### [TASK]
Which lines in the records below mention the word "image"? Copy each one out.

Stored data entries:
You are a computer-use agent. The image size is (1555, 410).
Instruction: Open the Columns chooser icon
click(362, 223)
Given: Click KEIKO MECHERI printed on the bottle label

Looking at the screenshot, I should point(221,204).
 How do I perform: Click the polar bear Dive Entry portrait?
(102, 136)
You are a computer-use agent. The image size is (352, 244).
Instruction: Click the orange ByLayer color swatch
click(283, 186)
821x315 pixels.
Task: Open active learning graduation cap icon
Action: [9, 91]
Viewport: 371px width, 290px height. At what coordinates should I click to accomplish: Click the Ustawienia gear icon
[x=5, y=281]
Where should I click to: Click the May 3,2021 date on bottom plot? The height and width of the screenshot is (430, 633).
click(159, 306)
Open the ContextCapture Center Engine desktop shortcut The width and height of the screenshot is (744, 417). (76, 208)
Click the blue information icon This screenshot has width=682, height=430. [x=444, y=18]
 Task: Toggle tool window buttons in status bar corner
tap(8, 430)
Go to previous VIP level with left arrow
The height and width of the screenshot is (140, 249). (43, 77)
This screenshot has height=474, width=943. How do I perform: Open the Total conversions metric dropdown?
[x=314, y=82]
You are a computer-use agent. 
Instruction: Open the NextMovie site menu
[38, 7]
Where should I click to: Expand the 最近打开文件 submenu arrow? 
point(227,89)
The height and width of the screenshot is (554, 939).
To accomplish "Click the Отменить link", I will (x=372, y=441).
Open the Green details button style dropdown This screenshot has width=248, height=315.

### [TASK ANSWER]
You are a computer-use agent. The image size is (1555, 410).
You are a computer-use agent. The image size is (352, 244).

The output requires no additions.